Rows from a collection
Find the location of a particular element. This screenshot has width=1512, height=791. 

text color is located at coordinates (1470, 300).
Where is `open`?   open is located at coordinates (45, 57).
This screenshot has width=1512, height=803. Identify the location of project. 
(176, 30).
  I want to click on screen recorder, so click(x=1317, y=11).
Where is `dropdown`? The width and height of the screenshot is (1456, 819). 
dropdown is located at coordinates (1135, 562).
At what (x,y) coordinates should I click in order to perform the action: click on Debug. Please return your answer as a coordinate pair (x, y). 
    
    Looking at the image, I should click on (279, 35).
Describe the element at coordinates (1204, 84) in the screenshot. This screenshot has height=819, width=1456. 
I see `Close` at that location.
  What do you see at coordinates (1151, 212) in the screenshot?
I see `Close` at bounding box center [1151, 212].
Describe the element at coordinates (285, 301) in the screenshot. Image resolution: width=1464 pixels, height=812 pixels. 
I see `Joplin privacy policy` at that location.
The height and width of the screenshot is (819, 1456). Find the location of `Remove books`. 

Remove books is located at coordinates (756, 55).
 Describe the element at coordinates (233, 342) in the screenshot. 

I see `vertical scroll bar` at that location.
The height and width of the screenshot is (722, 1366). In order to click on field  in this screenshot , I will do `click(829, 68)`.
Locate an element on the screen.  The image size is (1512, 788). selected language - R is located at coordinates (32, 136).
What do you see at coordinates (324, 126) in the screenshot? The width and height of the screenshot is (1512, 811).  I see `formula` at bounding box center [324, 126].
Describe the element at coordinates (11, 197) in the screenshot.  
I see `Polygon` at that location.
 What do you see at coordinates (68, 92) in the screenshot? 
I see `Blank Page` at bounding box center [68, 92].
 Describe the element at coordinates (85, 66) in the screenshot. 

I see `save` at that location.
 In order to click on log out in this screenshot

STATED TASK: Pull out every row above that contains the string "Where", treating uppercase and lowercase as different.

CORRECT RESULT:
Where is `open`?   open is located at coordinates (45, 57).
Where is `dropdown`? The width and height of the screenshot is (1456, 819). 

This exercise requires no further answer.